- EXERCISE DIRECTIONS
Would you write out the lines below exactly, from the one containing "The image size is (1201, 633)." to the very last, but without the pictures?

[[ EXERCISE INPUT, beginning ]]

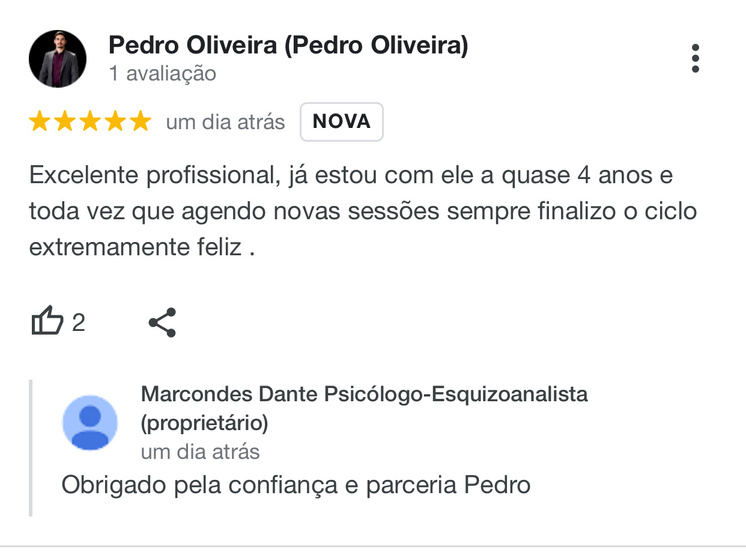The width and height of the screenshot is (746, 558).
Task: Click the "Obrigado pela confiança" reply text
Action: [x=295, y=485]
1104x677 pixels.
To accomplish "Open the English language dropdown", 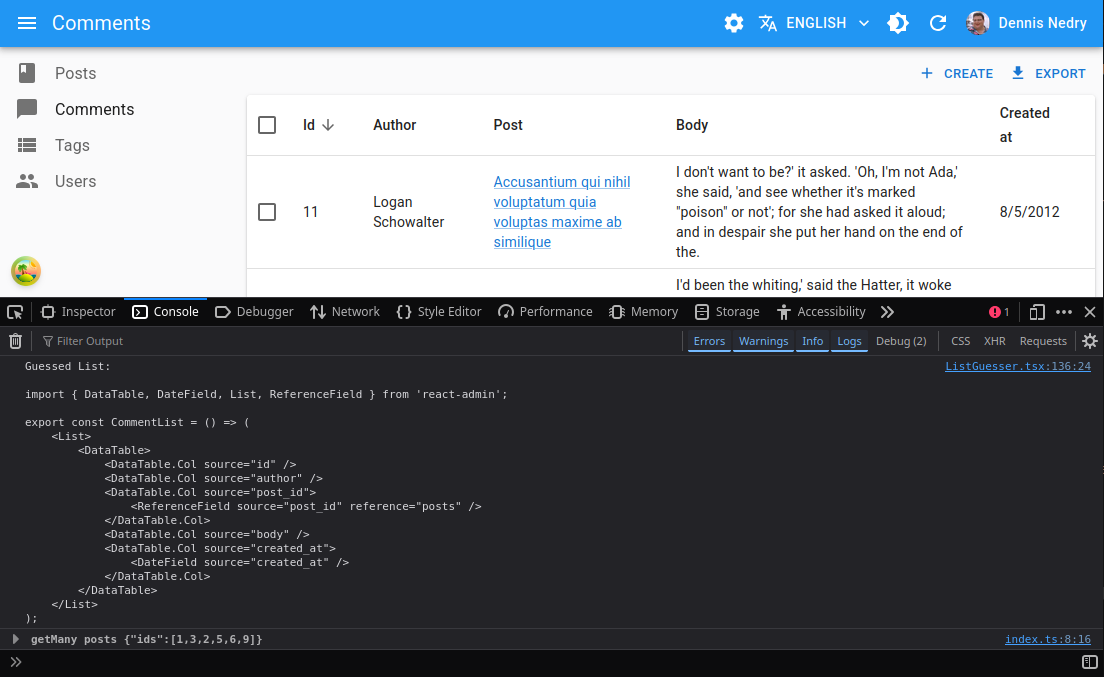I will (x=814, y=23).
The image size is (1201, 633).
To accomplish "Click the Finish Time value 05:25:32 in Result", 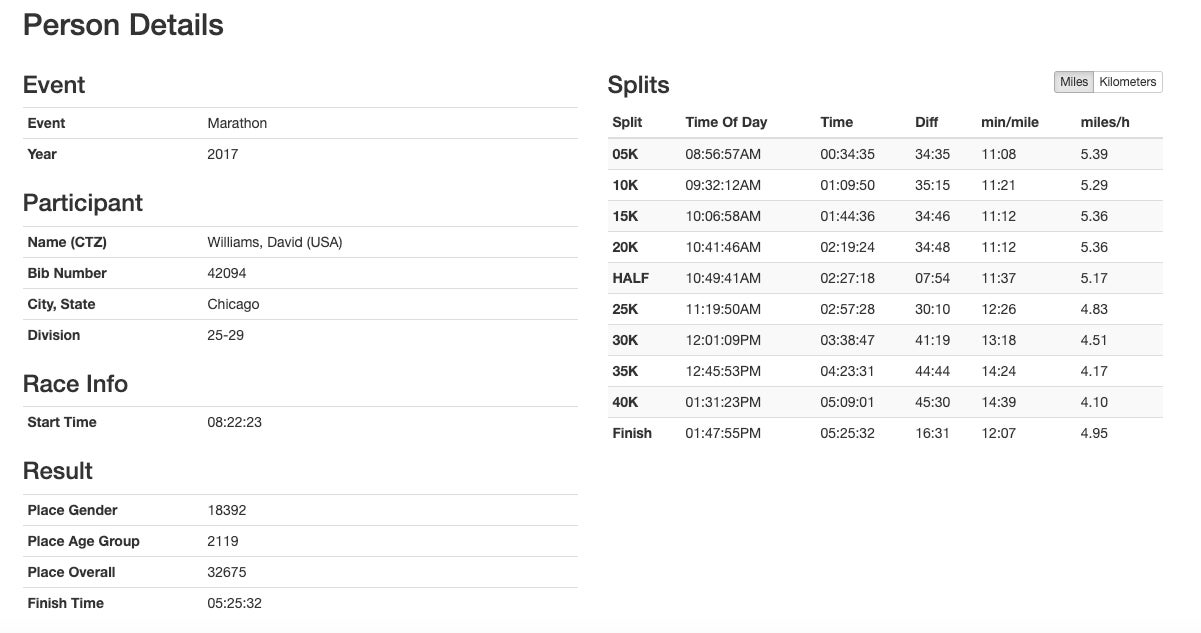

[[ EXERCISE INPUT, end ]]

- WRITTEN RESPONSE
The image size is (1201, 633).
To accomplish "Click the Finish Time value 05:25:32 in Result", 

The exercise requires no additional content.